Constrained YOLO Eval

Run configuration

Checkpoint — prototypes/synthetic_objects_yolo/outputs/phase3/runs/final_5view/weights/best.pt
Confidence threshold — 0.25
Frame cap per clip — 8
Constraint source — /data/assemble-anything/step_part_map.json
Raw JSON — https://workspace.hadsed.com/assemble-anything/reports/constrained-yolo-eval-2026-04-06-results.json

Steps with full coverage

2/9

Steps with partial coverage

6/9

Steps with no coverage

1/9

Top raw false positive

18986

126 detections

Per-step summary

Step	Status	Expected parts	Hit frames	What actually hit	Missing
1 step_001_correct_0.mov	partial	30029, 3023	5/7	30029 (5/7)	3023
2 step_002_correct_1.mov; step_002_corrected_2.mov	partial	35480, 36841	2/14	36841 (2/14)	35480
3 step_003_correct_3.mov	none	20482	0/7	none	20482
4 step_004_correct_4.mov	partial	3710, 99781	3/7	99781 (3/7)	3710
5 step_005_correct_5.mov	full	3023, 3666	4/7	3023 (2/7), 3666 (4/7)	—
6 step_006_correct_6.mov	full	36840	3/7	36840 (3/7)	—
7 step_007_correct_7.mov	partial	3022, 3710	7/7	3022 (7/7)	3710
8 step_008_correct_8.mov	partial	28802, 3024	1/7	28802 (1/7)	3024
9 step_009_correct_9.mov	partial	4032a, 99780	1/7	4032a (1/7)	99780

Ranked actionable error analysis

Highest-impact misses to fix first

3710 — hit rate 0/14 (0%); blocking steps 4, 7; recoverable missed step-frames: 14.
3023 — hit rate 2/14 (14%); blocking steps 1, 5; recoverable missed step-frames: 12.
35480 — hit rate 0/14 (0%); blocking steps 2; recoverable missed step-frames: 14.
36841 — hit rate 2/14 (14%); blocking steps 2; recoverable missed step-frames: 12.
20482 — hit rate 0/7 (0%); blocking steps 3; recoverable missed step-frames: 7.
3024 — hit rate 0/7 (0%); blocking steps 8; recoverable missed step-frames: 7.
99780 — hit rate 0/7 (0%); blocking steps 9; recoverable missed step-frames: 7.
28802 — hit rate 1/7 (14%); blocking steps 8; recoverable missed step-frames: 6.

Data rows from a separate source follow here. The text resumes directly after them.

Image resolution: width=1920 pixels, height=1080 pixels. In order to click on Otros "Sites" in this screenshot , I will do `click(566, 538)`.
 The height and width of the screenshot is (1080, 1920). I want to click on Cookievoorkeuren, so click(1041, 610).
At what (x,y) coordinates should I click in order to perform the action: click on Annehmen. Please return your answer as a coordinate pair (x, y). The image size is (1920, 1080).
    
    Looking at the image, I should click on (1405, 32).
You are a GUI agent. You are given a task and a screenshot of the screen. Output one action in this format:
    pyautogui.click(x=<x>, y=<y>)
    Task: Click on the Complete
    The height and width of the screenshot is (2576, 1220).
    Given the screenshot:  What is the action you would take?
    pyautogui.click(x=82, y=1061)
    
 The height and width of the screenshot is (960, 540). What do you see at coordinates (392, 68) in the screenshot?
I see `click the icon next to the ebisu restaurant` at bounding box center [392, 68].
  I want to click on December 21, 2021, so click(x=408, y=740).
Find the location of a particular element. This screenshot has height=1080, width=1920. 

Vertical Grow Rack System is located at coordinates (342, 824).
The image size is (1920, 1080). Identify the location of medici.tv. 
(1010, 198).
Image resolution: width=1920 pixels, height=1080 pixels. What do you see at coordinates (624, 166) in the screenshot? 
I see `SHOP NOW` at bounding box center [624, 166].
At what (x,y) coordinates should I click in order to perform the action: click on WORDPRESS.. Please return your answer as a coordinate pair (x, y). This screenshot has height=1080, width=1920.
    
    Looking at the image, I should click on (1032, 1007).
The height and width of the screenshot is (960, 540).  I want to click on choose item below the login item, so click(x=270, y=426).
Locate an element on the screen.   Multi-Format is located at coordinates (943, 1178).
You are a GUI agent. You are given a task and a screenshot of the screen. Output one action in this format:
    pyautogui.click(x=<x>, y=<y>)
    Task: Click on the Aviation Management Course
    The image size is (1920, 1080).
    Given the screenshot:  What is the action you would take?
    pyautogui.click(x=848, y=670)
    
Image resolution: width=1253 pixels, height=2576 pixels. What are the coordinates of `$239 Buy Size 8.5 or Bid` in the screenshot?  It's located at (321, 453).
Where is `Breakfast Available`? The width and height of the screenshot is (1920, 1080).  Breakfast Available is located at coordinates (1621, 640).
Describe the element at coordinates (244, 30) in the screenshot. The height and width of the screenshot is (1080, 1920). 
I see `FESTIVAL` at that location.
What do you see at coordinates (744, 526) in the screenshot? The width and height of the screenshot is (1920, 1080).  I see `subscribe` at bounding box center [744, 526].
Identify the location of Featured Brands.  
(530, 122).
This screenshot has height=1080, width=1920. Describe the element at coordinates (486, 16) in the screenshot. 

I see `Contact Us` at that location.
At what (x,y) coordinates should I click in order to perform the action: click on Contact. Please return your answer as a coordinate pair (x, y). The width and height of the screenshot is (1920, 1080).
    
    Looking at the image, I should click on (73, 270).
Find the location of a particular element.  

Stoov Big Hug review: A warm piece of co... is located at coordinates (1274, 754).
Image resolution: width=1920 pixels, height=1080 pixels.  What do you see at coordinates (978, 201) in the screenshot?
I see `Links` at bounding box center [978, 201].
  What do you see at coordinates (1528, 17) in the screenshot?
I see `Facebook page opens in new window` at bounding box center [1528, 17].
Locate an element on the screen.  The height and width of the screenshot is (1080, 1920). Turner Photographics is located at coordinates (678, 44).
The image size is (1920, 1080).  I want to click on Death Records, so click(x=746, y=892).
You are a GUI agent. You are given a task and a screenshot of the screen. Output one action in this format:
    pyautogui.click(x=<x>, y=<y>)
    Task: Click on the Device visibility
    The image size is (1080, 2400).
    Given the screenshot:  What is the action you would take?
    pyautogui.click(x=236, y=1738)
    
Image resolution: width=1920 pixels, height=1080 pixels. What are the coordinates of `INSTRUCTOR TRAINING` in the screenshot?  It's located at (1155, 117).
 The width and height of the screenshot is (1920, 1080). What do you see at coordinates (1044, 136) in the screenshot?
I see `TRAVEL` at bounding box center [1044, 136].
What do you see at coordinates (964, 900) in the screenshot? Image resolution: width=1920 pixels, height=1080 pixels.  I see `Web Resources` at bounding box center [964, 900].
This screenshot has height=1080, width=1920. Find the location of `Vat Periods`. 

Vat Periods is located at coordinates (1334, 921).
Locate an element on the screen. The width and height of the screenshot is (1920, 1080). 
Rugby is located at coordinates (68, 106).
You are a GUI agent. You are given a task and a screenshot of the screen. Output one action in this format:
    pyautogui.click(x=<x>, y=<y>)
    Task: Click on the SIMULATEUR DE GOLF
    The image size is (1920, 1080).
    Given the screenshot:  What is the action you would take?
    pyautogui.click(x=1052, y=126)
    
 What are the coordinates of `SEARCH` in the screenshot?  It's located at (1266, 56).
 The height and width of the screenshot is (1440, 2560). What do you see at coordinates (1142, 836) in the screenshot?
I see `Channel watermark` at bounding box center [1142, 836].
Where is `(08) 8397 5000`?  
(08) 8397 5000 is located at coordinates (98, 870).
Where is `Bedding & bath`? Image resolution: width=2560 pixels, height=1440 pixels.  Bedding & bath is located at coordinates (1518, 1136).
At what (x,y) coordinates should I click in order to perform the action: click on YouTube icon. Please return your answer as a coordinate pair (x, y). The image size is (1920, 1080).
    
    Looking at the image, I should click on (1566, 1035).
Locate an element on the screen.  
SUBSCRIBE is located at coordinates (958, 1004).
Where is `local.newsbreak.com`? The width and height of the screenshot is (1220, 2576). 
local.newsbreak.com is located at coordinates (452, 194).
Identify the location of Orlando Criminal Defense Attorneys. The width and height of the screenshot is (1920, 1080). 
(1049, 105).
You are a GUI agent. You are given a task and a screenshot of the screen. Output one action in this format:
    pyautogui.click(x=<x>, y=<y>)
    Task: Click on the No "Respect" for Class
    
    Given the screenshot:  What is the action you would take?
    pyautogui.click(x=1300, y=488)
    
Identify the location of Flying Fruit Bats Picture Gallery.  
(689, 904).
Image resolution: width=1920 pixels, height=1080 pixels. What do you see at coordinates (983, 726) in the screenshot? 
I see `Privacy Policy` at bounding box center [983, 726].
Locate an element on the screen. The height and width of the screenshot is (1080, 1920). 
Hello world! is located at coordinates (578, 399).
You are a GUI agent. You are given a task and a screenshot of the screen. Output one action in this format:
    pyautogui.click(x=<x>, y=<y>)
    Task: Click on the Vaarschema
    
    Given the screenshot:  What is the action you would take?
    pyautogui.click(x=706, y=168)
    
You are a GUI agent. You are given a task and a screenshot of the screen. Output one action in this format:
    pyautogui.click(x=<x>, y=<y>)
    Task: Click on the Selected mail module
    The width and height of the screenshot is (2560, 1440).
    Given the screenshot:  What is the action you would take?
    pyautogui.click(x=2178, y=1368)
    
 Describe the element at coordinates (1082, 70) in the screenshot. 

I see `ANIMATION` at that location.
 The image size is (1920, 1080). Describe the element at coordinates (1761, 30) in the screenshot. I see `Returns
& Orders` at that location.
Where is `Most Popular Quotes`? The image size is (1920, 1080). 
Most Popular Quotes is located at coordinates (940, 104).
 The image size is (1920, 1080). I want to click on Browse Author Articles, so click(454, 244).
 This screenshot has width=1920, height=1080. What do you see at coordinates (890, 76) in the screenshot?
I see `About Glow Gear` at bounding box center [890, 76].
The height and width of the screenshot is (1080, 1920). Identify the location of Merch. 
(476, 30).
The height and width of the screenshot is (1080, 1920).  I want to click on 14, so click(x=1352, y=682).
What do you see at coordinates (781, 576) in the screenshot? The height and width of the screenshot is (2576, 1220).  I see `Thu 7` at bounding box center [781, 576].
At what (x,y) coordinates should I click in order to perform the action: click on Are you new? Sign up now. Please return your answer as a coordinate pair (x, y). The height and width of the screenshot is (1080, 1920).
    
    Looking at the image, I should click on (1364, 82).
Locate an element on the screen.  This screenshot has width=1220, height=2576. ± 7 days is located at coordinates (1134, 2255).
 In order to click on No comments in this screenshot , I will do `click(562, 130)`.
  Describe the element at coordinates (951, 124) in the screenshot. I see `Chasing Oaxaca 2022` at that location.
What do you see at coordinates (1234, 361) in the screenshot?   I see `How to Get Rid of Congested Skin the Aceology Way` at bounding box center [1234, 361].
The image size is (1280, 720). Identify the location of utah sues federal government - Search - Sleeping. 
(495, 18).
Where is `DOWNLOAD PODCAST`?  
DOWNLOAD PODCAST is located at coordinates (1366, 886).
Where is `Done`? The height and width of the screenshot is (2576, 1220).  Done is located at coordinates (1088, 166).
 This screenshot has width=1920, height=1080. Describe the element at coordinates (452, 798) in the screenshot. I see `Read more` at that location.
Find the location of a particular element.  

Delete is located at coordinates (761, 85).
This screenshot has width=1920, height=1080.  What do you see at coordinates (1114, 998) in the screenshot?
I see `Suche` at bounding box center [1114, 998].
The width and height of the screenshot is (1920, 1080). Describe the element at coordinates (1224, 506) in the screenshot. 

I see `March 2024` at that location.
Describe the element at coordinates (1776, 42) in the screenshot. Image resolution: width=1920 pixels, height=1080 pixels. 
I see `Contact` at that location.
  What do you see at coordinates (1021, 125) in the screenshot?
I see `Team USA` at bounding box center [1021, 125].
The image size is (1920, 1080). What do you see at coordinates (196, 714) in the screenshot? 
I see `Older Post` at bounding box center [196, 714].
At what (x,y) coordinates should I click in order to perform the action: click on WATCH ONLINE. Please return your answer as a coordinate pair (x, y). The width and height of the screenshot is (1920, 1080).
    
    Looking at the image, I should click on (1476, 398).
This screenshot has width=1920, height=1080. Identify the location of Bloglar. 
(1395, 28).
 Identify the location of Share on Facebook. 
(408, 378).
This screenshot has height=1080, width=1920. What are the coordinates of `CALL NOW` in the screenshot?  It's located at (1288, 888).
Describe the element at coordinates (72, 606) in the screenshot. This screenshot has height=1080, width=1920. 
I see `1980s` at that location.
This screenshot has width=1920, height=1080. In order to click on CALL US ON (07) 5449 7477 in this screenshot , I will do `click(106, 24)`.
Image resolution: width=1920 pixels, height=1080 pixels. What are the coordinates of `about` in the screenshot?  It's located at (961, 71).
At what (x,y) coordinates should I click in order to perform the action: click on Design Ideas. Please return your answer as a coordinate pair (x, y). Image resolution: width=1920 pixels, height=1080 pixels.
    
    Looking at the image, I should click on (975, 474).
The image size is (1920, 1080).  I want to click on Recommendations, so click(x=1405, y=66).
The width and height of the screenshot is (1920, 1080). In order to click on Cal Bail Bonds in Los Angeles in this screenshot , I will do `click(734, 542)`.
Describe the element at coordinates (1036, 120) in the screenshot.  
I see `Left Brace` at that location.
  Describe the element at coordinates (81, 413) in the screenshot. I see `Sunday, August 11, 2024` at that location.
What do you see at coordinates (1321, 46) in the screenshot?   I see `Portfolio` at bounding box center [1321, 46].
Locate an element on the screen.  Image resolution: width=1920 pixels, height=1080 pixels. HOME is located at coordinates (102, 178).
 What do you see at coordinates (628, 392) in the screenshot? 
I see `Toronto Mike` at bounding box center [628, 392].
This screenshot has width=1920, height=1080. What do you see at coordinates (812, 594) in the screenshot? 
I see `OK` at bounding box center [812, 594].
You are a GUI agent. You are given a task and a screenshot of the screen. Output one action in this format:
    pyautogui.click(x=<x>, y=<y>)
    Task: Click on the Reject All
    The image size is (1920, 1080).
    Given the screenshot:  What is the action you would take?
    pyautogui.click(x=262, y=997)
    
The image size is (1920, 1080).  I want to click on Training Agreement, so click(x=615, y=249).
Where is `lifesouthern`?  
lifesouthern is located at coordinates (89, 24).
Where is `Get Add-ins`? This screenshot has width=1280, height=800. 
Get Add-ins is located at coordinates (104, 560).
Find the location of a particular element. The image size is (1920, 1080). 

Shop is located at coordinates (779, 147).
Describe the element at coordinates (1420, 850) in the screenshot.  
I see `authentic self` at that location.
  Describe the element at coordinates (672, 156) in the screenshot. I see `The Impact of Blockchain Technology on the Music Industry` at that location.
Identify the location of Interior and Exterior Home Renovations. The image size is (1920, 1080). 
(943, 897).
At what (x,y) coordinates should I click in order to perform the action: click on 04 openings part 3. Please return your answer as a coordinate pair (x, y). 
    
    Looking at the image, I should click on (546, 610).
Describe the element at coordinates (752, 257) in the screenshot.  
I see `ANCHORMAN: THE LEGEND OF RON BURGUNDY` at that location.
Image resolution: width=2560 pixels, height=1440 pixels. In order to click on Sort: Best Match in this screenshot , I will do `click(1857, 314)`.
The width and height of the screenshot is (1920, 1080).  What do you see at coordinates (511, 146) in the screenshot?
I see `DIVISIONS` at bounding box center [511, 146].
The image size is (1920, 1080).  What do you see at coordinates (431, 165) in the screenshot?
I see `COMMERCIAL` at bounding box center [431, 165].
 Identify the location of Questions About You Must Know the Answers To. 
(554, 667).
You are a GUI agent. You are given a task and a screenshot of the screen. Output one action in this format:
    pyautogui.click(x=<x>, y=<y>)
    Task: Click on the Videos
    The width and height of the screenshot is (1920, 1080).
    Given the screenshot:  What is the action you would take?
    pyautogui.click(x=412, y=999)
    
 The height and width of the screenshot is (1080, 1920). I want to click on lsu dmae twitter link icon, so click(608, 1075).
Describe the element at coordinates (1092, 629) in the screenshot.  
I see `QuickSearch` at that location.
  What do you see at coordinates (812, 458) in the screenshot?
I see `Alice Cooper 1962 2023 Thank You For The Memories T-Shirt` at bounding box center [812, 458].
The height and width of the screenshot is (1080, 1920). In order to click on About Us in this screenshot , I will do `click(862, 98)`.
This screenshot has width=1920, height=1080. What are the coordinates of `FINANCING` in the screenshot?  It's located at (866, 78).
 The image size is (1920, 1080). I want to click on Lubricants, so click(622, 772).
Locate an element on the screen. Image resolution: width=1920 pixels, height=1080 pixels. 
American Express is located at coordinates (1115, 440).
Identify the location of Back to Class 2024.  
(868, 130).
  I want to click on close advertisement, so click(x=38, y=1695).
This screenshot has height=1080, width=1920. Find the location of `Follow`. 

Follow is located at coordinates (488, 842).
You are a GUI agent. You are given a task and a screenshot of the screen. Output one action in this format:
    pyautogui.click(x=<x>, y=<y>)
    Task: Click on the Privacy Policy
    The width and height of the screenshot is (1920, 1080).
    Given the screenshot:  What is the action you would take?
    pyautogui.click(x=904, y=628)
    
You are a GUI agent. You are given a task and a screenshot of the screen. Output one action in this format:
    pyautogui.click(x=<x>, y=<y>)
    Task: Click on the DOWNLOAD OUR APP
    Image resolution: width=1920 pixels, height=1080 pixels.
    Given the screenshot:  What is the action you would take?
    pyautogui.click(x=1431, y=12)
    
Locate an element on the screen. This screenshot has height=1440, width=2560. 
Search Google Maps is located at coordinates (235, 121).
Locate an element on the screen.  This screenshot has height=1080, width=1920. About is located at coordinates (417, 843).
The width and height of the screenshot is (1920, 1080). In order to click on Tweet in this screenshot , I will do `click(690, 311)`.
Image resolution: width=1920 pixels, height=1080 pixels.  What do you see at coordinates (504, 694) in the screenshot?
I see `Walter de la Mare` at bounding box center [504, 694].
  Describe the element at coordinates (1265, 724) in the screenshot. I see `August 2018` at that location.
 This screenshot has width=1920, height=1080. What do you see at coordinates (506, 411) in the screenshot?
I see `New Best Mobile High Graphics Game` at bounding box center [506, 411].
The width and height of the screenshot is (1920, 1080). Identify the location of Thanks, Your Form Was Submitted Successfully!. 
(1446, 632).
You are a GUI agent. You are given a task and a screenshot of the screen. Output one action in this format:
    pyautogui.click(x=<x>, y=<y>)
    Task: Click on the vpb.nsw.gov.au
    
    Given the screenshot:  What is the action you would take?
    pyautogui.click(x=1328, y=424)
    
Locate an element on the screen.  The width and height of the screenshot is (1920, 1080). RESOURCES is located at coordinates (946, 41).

Read: rank is by how many steps a class blocks first, then by missed frame count. That makes 3710 and 3023 the highest-leverage fixes because they hurt multiple steps.

Raw false positives (unconstrained detector behavior)

Design ID	Count	Share of top-10 FP mass
18986	126	31.6%
3022	93	23.3%
6806	47	11.8%
30029	34	8.5%
36840	26	6.5%
3005	18	4.5%
28974	17	4.3%
4032a	13	3.3%
20482	13	3.3%
4006	12	3.0%

Top-10 false positives account for 399 raw detections. The biggest offenders are driving review noise and should be suppressed or rebalanced during retraining.

Bottom line

Actionable next moves

Fix class 3710 first — 0/14 hits across steps 4 and 7, the broadest blocker.
Then fix class 3023 — only 2/14 hits across steps 1 and 5.
Clean up step 2 policy — original + corrected clips are both included, inflating exposure to 14 frames for classes 35480/36841.
Reduce FP classes 18986 and 3022 — together they contribute 219 raw false detections.
Re-run after targeted retraining on the weakest expected classes: 3710, 35480, 20482, 3024, 99780.